Роджер прикусил губу. Понятненько. Значит, его надежды на то, что их хотя бы не с самого начала прослушивают, не оправдались. Вот и получается: сколько сил потратили зря. На укрытие плёнками и маскировку… Он вздохнул. Спросил:
— Анна. Я понимаю, что сейчас не время и не место, но всё же хотелось бы знать… Вы и правда — размораживаете нас, мужчин, в-основном для… Осеменения? Или больше всё же — для разведки планеты?

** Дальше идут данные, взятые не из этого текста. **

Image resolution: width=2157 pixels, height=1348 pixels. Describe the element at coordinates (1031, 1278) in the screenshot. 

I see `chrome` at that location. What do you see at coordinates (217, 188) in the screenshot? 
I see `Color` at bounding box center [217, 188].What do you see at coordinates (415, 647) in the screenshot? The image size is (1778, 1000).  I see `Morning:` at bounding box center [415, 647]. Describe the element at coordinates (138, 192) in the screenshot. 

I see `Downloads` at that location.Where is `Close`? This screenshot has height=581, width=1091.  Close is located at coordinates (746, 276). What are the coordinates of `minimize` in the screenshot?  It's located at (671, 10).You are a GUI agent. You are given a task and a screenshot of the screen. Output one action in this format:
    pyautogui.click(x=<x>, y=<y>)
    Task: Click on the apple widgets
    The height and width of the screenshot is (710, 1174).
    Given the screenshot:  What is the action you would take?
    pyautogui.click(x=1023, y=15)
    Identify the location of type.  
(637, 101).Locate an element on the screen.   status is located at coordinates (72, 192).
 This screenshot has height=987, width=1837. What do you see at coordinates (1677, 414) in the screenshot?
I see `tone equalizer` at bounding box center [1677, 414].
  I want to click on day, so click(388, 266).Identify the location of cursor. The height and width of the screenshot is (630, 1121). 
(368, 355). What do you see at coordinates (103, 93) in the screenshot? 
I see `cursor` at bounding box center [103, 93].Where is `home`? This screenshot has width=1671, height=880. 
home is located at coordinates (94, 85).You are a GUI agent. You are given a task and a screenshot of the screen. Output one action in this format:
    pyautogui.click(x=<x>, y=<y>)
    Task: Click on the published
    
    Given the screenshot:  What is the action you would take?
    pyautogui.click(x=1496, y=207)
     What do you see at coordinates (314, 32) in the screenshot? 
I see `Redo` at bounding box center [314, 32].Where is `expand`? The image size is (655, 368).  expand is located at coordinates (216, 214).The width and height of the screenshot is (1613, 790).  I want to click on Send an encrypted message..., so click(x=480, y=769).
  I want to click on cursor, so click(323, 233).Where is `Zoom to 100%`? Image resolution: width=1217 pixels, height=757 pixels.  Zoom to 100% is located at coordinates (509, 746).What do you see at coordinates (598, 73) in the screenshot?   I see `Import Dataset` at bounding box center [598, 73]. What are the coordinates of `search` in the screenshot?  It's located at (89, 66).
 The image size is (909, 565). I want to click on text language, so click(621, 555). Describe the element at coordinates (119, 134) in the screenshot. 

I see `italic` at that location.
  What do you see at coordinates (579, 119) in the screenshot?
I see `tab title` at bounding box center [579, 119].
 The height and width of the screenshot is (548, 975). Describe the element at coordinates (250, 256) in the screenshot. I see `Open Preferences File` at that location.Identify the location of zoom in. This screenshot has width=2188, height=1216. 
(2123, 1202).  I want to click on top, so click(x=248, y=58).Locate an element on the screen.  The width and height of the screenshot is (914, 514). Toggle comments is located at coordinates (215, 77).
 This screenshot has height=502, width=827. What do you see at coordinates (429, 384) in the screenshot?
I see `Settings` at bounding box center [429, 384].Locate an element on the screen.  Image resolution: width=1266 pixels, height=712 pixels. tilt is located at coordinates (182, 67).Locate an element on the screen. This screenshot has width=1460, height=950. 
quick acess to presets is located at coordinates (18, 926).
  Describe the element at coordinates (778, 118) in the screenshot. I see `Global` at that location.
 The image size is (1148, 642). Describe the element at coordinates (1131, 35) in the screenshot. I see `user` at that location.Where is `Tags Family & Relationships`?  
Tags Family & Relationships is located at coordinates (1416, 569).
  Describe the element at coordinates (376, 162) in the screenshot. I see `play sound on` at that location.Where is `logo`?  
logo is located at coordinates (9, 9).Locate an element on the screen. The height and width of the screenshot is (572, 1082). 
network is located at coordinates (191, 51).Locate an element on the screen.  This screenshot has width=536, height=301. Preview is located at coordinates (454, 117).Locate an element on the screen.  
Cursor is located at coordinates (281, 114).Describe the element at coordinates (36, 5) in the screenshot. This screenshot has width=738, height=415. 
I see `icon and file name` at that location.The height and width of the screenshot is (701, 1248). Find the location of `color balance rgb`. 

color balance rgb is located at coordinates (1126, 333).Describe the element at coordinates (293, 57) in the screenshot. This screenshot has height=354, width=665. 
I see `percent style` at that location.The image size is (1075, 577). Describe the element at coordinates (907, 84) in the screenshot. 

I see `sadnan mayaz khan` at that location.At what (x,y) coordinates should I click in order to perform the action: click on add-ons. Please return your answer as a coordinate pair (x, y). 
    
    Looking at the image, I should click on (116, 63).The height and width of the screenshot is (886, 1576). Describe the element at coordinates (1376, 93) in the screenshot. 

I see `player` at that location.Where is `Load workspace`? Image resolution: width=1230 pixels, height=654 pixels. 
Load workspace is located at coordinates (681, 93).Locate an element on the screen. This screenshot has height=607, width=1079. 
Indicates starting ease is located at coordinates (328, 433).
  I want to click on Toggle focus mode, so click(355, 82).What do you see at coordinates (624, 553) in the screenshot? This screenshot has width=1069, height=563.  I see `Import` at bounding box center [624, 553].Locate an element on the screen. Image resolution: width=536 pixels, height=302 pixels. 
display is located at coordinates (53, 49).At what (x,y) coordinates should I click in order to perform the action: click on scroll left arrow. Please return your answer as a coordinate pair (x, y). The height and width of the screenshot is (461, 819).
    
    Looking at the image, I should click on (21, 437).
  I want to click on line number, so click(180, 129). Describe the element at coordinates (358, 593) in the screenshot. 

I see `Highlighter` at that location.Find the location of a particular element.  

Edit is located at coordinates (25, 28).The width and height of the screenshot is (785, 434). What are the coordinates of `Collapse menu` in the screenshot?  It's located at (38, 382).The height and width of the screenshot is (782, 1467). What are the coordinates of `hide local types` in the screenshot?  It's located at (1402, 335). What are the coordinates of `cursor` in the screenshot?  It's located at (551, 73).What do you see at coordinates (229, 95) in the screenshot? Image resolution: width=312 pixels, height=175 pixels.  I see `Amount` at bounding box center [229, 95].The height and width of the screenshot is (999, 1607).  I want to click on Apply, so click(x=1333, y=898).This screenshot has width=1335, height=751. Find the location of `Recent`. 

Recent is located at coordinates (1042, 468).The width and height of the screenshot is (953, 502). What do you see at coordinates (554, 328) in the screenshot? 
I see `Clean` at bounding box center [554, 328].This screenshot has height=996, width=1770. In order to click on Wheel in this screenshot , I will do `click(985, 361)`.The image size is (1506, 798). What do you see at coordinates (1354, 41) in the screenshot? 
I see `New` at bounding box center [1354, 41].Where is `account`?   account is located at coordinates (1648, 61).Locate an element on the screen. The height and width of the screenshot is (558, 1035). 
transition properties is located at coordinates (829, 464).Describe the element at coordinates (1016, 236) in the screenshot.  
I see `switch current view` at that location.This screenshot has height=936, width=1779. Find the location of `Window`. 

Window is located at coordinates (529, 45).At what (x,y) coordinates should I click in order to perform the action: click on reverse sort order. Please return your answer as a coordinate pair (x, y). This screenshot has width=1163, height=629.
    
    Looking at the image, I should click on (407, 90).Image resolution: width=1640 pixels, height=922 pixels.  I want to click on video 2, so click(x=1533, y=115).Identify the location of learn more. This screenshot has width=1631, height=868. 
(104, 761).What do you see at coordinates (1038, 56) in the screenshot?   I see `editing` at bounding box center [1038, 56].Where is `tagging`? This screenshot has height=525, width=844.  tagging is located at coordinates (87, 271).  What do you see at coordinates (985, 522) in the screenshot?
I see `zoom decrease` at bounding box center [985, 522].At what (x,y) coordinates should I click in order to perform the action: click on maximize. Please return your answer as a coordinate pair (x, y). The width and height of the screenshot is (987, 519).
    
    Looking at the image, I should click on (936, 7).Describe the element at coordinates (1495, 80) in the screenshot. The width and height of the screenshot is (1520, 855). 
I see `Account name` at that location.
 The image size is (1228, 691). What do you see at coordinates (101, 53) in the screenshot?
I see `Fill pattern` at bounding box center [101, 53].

— Вот уж нет. Только «осеменение!» — в голосе Анны снова послышался смешок, — Это было бы слишком… Расточительно. Нет, мы, конечно, размораживаем одновременно от пятнадцати до двадцати экземпляров. Можем себе позволить — гибернатор тут рассчитан на восемь тысяч самцов. Затем заставляем очухавшихся пройти стандартные тесты и полосу препятствий. Потом — схватки. Нужно же проверить и физические и умственные кондиции.
— Погодите-ка… То есть — мужчина может и не… Очухаться?
— Да, может. Примерно один из тридцати пяти-сорока не выживает при разморозке.
— Понятно. И что же — после… Схваток?
— Да то, что ты, — снова смешок, — проделал со мной. Да, один оставшийся победитель даёт нам сперму, которую мы извлекаем из спермоприёмника и замораживаем. И, если уж совсем честно, нам накопленной спермы хватило бы уже лет этак на тысячу.